WHAT TO DO:
Extract the lines from the one containing "This screenshot has width=799, height=799." to the one containing "point(629,111)", inclusive, and reproduce them verbatim.

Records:

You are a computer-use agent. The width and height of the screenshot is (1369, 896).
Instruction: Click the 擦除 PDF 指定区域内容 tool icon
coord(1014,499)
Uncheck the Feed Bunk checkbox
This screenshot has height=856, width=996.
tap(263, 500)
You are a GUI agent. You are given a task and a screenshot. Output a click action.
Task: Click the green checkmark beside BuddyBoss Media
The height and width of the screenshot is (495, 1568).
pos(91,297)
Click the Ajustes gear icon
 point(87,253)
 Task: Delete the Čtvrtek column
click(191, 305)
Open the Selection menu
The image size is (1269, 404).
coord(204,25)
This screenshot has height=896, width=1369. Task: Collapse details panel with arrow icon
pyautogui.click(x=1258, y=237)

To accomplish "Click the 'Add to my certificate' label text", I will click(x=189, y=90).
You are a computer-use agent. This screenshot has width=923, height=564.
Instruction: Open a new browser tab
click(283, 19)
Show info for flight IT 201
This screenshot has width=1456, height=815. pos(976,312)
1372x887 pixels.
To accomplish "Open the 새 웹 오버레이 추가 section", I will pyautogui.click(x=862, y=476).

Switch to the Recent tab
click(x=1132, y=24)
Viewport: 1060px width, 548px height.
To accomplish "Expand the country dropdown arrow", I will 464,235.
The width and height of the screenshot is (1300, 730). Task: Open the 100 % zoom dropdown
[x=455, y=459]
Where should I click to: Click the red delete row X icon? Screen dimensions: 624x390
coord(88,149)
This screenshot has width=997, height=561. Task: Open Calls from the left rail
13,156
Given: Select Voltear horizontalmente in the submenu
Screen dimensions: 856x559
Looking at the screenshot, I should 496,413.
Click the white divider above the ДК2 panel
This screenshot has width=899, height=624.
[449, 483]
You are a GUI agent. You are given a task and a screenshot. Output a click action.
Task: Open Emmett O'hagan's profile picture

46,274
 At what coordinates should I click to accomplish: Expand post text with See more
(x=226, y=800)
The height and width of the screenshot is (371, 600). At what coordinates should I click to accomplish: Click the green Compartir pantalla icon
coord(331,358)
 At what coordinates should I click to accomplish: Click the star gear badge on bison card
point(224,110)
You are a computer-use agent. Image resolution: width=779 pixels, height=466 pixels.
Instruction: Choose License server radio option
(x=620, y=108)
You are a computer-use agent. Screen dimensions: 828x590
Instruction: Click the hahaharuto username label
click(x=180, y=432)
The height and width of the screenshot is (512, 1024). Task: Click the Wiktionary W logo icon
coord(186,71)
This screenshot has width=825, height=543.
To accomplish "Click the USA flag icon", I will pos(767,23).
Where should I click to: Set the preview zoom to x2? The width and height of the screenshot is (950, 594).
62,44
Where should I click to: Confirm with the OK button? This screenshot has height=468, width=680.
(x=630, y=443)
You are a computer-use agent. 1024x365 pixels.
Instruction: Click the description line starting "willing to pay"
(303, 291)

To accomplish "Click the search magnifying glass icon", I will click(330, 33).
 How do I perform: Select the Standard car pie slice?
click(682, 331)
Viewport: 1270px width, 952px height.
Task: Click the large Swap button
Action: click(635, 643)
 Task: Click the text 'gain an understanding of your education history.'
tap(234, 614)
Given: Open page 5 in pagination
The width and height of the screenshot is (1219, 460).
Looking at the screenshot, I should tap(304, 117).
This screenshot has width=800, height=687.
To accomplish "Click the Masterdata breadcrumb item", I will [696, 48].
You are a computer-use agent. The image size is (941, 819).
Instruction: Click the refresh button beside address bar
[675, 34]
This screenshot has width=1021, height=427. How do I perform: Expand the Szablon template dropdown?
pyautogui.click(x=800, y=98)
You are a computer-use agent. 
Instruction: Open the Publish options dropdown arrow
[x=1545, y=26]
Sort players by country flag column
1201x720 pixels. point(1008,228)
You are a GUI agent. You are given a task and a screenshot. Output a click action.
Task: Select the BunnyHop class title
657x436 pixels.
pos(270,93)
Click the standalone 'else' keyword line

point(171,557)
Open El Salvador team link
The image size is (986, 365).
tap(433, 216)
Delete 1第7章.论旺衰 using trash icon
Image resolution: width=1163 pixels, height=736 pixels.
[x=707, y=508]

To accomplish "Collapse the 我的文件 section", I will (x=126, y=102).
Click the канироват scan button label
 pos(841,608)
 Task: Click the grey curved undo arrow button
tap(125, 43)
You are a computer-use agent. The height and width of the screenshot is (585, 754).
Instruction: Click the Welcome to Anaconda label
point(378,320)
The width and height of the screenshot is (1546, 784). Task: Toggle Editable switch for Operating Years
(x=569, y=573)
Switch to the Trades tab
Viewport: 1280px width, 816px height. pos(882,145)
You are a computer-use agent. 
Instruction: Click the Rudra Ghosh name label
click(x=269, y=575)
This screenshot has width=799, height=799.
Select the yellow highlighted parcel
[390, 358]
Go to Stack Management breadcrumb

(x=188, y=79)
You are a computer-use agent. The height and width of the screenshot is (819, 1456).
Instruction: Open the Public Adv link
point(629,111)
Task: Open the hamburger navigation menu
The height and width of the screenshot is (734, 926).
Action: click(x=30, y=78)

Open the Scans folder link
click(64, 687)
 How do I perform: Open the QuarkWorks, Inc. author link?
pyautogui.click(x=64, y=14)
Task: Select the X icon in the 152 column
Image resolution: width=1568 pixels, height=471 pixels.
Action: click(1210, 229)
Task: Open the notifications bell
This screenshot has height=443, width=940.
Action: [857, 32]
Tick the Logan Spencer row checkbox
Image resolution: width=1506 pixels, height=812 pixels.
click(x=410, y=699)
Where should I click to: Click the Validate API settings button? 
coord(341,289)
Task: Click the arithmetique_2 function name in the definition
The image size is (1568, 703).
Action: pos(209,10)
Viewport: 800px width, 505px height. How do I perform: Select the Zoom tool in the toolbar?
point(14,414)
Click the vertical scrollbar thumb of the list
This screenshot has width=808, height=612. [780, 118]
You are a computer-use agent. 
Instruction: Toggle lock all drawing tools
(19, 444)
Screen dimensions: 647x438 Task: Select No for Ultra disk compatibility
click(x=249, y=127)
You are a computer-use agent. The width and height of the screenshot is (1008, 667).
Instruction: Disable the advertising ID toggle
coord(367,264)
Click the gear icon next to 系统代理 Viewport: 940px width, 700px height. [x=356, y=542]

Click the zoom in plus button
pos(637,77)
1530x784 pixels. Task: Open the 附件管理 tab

REPLY:
This screenshot has width=799, height=799.
Select the yellow highlighted parcel
[390, 358]
Go to Stack Management breadcrumb

(x=188, y=79)
You are a computer-use agent. The height and width of the screenshot is (819, 1456).
Instruction: Open the Public Adv link
point(629,111)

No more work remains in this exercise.